Reproduce the lines of the material below verbatim, from the line containing "This screenshot has width=991, height=588." through the line containing "y-tick-label: 1.5 is", including both of those lines.

Pixel coordinate grounding data
/---
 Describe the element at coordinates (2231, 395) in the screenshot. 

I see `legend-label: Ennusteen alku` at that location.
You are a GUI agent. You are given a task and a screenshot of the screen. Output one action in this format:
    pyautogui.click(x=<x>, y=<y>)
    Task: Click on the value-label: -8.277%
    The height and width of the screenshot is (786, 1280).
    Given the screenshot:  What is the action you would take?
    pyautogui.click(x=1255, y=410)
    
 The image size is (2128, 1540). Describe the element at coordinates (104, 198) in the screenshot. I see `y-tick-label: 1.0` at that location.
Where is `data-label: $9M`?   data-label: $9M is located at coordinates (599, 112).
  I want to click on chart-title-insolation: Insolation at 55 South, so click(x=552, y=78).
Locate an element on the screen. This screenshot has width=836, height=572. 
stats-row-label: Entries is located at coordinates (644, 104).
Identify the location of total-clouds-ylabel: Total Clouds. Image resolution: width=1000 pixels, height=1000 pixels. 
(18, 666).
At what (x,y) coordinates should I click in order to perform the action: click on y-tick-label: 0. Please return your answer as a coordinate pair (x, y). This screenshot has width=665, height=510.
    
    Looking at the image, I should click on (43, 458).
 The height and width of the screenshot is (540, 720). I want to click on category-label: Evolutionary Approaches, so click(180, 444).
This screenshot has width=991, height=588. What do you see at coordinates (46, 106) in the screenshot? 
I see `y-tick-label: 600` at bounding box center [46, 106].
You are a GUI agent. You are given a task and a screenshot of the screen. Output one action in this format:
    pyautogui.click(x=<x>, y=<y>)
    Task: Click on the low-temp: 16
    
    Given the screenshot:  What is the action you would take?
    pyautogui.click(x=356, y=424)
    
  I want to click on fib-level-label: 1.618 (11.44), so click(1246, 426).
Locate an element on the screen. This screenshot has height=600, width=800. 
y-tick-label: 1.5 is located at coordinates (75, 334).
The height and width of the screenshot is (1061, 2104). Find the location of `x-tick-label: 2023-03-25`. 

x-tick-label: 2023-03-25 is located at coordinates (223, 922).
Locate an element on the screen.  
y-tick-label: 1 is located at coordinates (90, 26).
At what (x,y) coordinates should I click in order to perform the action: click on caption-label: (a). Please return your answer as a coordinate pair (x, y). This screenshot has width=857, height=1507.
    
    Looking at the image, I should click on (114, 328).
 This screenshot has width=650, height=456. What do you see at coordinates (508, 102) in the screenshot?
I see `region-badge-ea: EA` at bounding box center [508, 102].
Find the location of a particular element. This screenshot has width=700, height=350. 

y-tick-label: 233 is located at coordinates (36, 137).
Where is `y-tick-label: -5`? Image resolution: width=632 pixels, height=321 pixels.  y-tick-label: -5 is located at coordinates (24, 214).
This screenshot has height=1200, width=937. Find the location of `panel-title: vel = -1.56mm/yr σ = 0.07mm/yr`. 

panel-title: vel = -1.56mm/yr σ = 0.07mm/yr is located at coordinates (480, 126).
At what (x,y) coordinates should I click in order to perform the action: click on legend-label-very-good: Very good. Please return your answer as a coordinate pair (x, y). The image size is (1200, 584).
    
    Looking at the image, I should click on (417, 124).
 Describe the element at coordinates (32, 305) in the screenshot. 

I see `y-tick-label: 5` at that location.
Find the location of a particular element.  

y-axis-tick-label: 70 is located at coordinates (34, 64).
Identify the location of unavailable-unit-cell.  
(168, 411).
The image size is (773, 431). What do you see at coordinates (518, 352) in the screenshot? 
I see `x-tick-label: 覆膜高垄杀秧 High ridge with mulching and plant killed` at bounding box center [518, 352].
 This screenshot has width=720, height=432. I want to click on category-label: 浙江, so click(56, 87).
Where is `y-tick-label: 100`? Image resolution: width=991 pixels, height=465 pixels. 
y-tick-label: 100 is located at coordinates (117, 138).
\---
Final answer →
This screenshot has width=991, height=588. What do you see at coordinates (46, 106) in the screenshot? 
I see `y-tick-label: 600` at bounding box center [46, 106].
You are a GUI agent. You are given a task and a screenshot of the screen. Output one action in this format:
    pyautogui.click(x=<x>, y=<y>)
    Task: Click on the low-temp: 16
    
    Given the screenshot:  What is the action you would take?
    pyautogui.click(x=356, y=424)
    
  I want to click on fib-level-label: 1.618 (11.44), so click(1246, 426).
Locate an element on the screen. This screenshot has height=600, width=800. 
y-tick-label: 1.5 is located at coordinates (75, 334).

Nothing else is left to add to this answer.